Cette type de base est très intéressante en raison d’un éventail très large du point de vue de la polysémie. Elle repose sur l’étymon latin flōs, dont les sens de base ‘fleur’ et ‘floraison’ entrent dans une relation métonymique et ont donné naissance à de nombreux sens métaphoriques et autres sens métonymiques.  
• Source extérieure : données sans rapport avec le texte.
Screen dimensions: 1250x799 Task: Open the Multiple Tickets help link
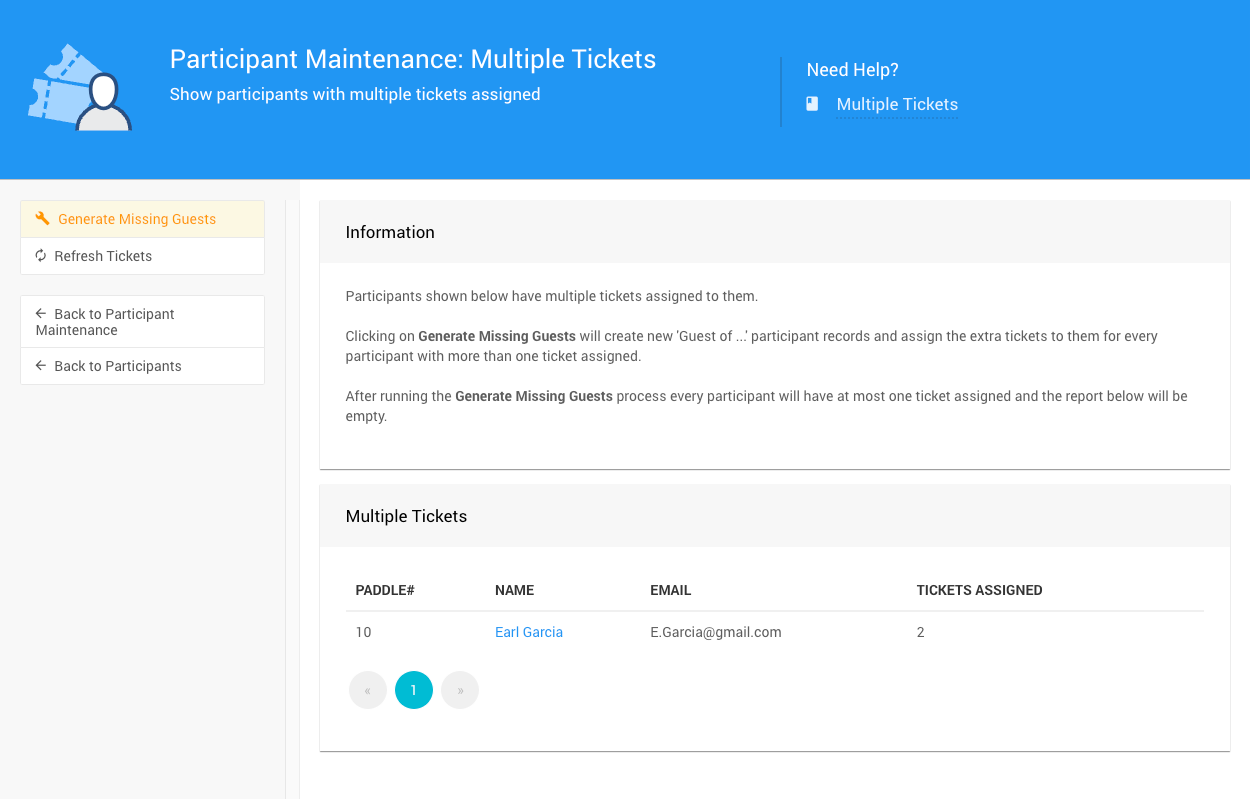pyautogui.click(x=897, y=104)
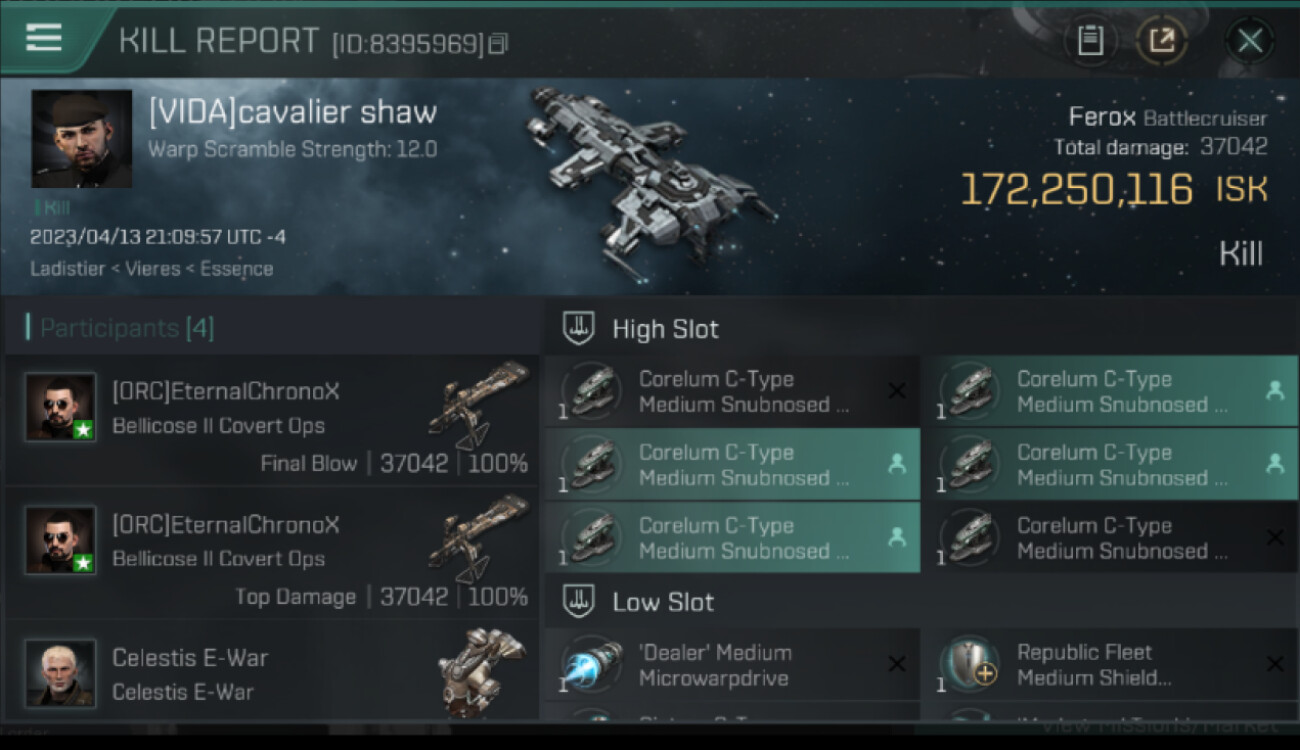Click the High Slot header
1300x750 pixels.
coord(665,328)
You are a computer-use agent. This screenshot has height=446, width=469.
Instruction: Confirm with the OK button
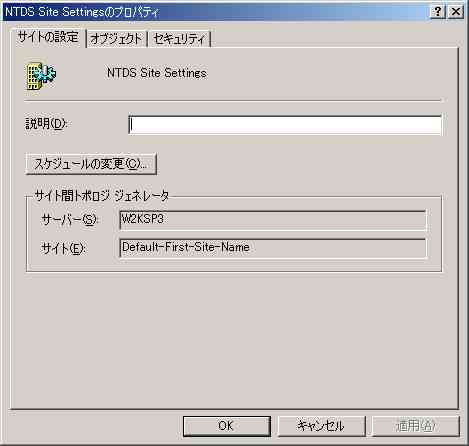227,426
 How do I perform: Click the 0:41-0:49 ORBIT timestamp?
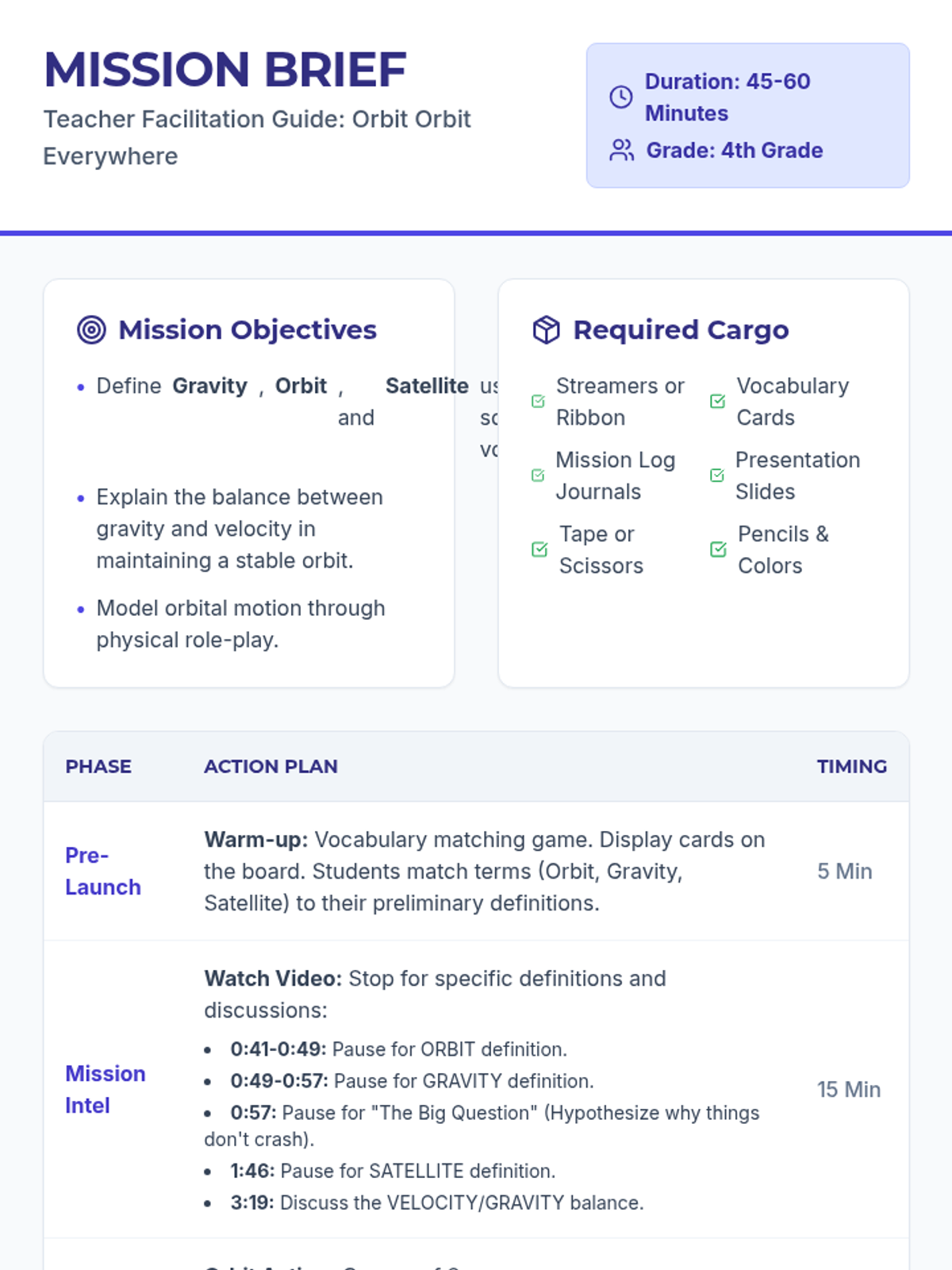pyautogui.click(x=278, y=1049)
En partant de ‚floraison‘,flōs  désigne souvent LA MEILLEURE, LA PLUS BELLE PARTIE D’UNE CHOSE, ainsi en latin flos aetatis ‘la fleur de l‘âge, la force juvénile, la plénitude de la jeunesse’ (comparer avec Georges, s.v. flōs), une expression qui s’est maintenue jusque dans le roman (comme dans le français la fleur de l´âge ‘la jeunesse’; comparer avec FEW, 3, 630-638, s.v. flōs). Le français fleur de la farine ‘la partie la plus fine de la farine’, l’italien fior della farina, la langue de l’Engadine flur d´farina ou le suisse allemand Blume (comparer avec FEW, loc. cit.) sont motivés de la même manière. De même, en partant de ‚floraison‘, on comprend les sens qui ont à voir avec la SURFACE, le POINT LE PLUS ELEVE des choses, comme dans l’ancien français et le moyen-haut français à fleur de ‘à la surface, au niveau de’.
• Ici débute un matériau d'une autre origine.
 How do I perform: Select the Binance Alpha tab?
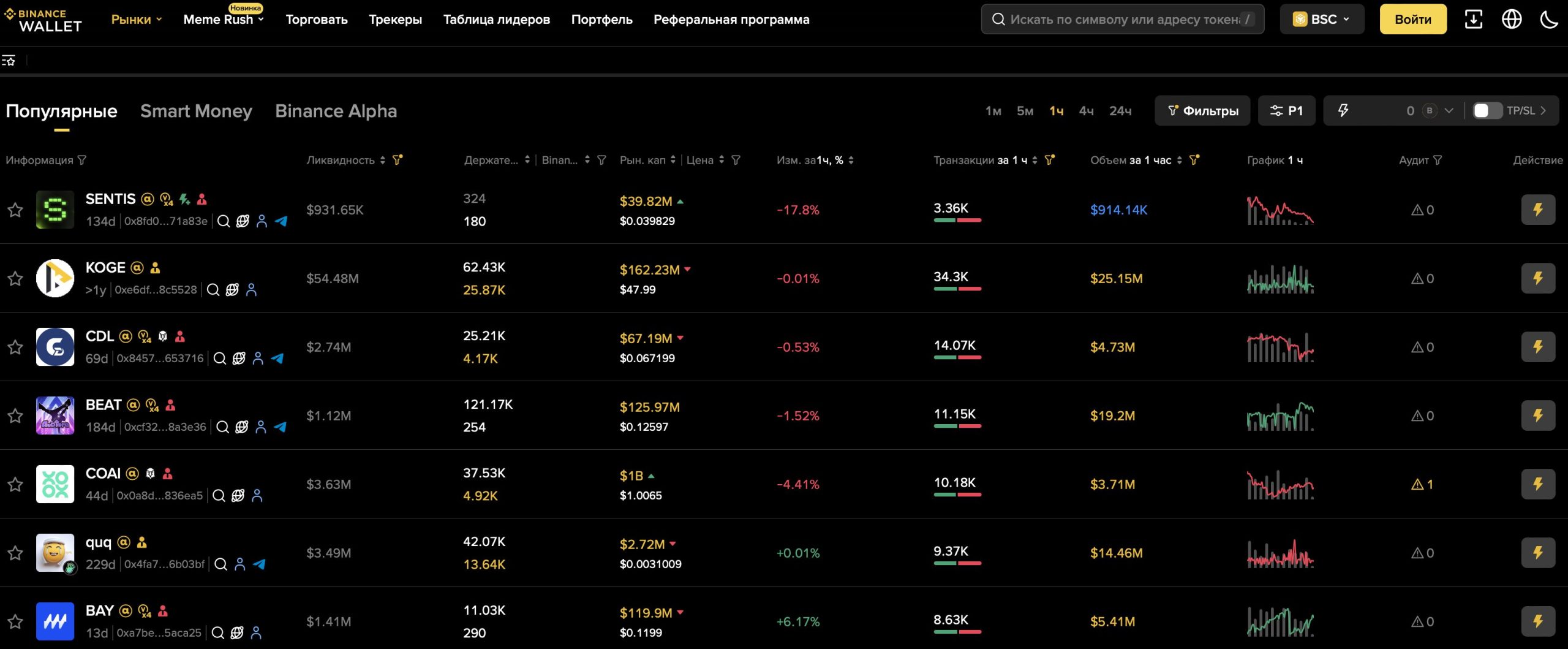coord(336,111)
Les deux dimensions sémantiques (‚bon‘ et ‚haut‘) motivent peut-être même ensemble la désignation du concept RAHM qui se développa déjà en latin ((flos lactis ‘crème’) et qui est bien attesté encore aujourd’hui dans notre champ d’étude (comparer avec l’italien fior di latte ‘crème'). Dans ce sens, on comprend aussi aisément des verbes comme le français défleurer ou le nouvel occitan sanflurá, sonflurá 'abrahmen' (comparer avec FEW, loc. cit.).